After a dinner break, Sylvester “Vesty” Geoghegan was low on chips and moved all-in with Q-9. Dustin Fox probably would not have called had he known the cards. But with more than enough chips in his stack, he made the call with what turned out to be a dominated hand. Fox showed J-9. Then, a jack promptly flopped, and suddenly Vesty was down to just a few outs. Fox’s pair of jacks held up, which what indeed very lucky for the Irishman. “Vesty” Geoghegan, who came to Lake Tahoe all the way from his home in Mulligar, Ireland collected $56,928 for fourth place.
3rd Place – Down to three players, Ferguson retained the chip lead. He avoided major confrontation, but still managed to apply a steady degree of pressure on his two opponents, with an unpredictable mix of well-timed bets and raises. But Dustin Fox was the player who benefited most when play was three and four handed. He won several medium-sized pots and managed to seize a slight chip lead, which had the crowd buzzing about a possible poker upset. Then, Ferguson caught a big hand. Actually, Ferguson caught a huge hand.

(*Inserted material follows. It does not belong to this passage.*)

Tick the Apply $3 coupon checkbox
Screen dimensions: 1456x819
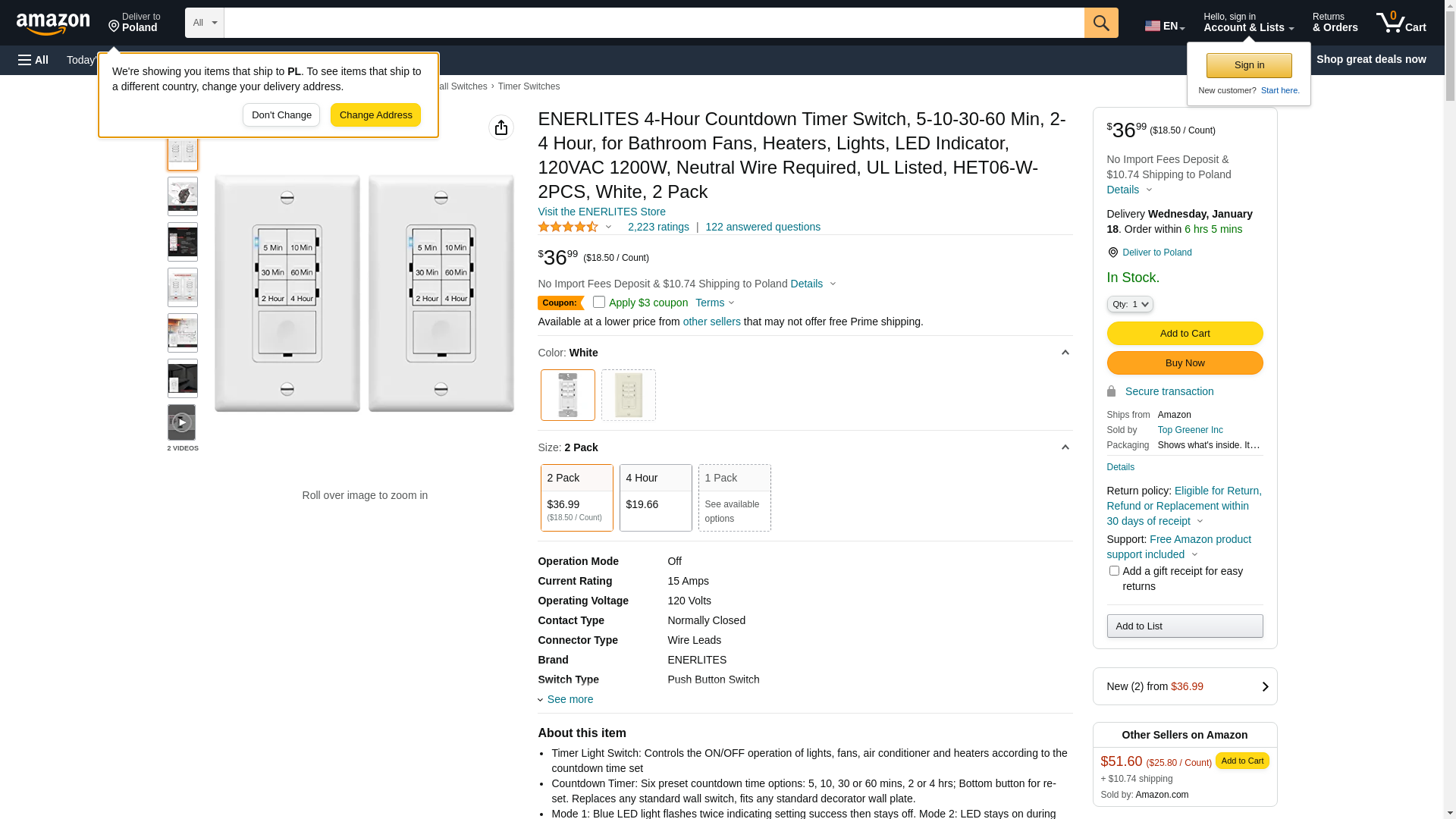click(x=599, y=302)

Mark Bonsack knew he’d have to get creative to win this tournament. On his final fateful hand, he tried to make a brave move at the wrong time when he bluffed with an ace-high on the turn. Ferguson happened to be sitting with three jacks in his hand and calmly called the all-in bet, which brought a grimace to the face of the 47-year-old private contractor from Maple Valley, WA. Bonsack, who goes by the poker nickname, “Bonsai” was torched on the hand and had to settle for third place. He received $82,002 in prize money.

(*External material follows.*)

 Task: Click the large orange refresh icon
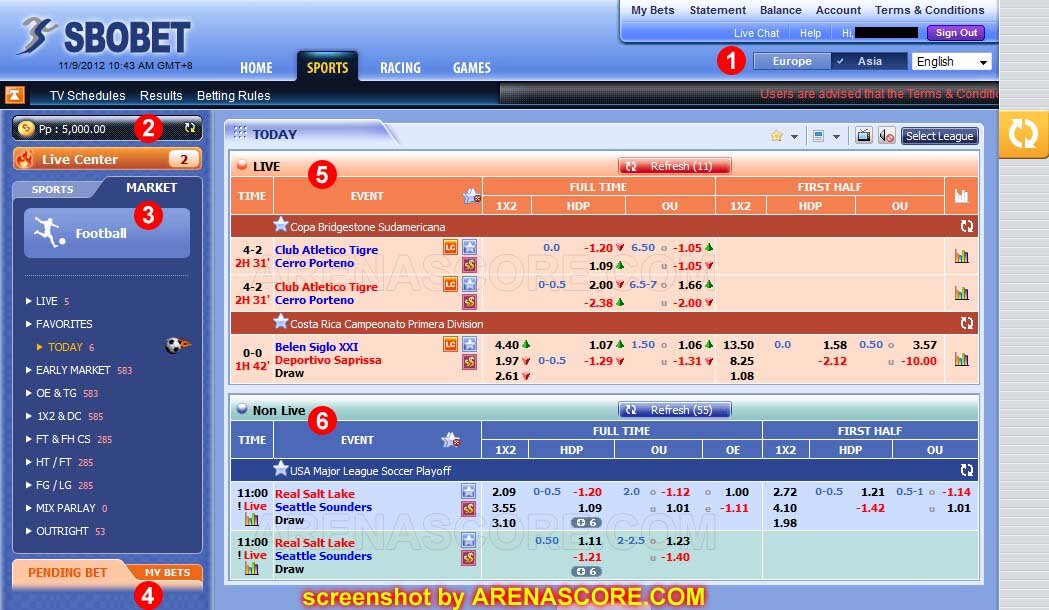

2nd Place – Before anyone had a chance to catch their breaths, the final hand of the tournament was dealt out, which left everyone in absolute shock. When heads-up play began, Ferguson was ahead about 3 to 2 in chips. Incredibly, Ferguson hit back-to-back sets on the final two hands of the tournament and demolished what was left of Fox’s chips. The thrilling finale hand started off when Fox raised 36,000 pre-flop with pocket aces. Ferguson re-raised and made it 90,000 to go with pocket tens. Fox, in what might have been a sly move under different circumstances, simply called – perhaps leading Ferguson to believe he held the best hand. When the flop came 10-7-2, Ferguson checked and Fox bet out with 100,000. Ferguson called. The turn brought a king, and Ferguson checked. Fox moved all-in and Ferguson smiled like a hunter catching his prey. The trap was shut and an ace failed to rescue Fox from disaster. Ferguson raised his arms in the air, and Fox dejectedly walked away as the most disappointed $119,000 man in America. A warm ovation from his hometown family and friends made the runner-up finish seem a little easier.

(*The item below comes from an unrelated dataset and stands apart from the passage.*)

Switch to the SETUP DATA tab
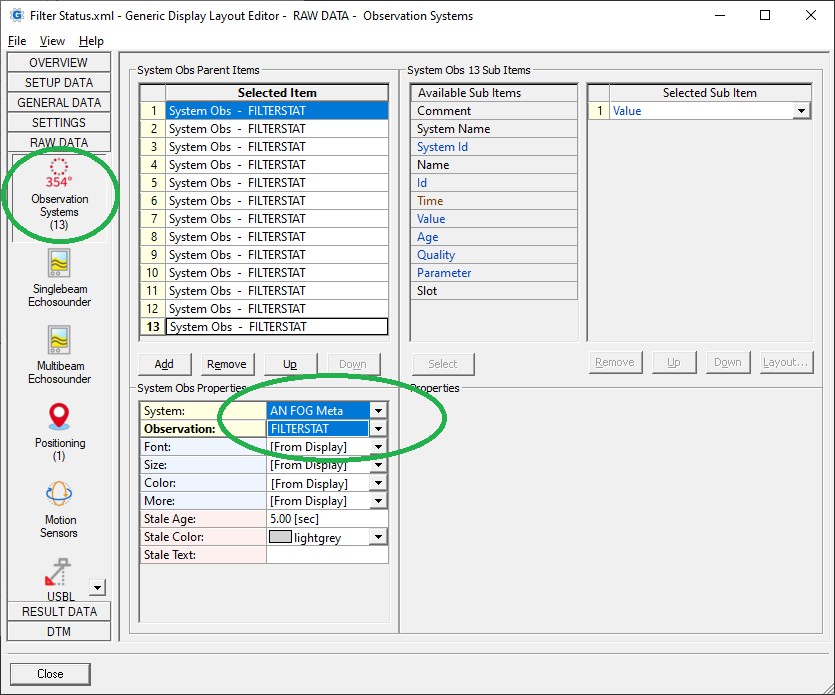[x=59, y=83]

1st Place – To all poker players and fans the world over, Chris “Jesus” Ferguson is most famous for his 2000 World Series of Poker title. But this victory at Lake Tahoe will certainly go down as one of his most satisfying tournament moments. Afterward, Ferguson stated that winning a WSOP Circuit event is every bit as challenging as winning a WSOP event and even went so far to say he is just as proud of his gold rings as bracelets.For first place in this tournament, Ferguson collected his third WSOP gold ring in four years, $203,649 in cash, and an embossed certificate entitling him to an official entry into the 2008 World Series of Poker main event. Perhaps just as memorable, Chris “Jesus” Ferguson wrote yet another exciting chapter in the exceptional story that is the tournament life of one of poker’s most respected players.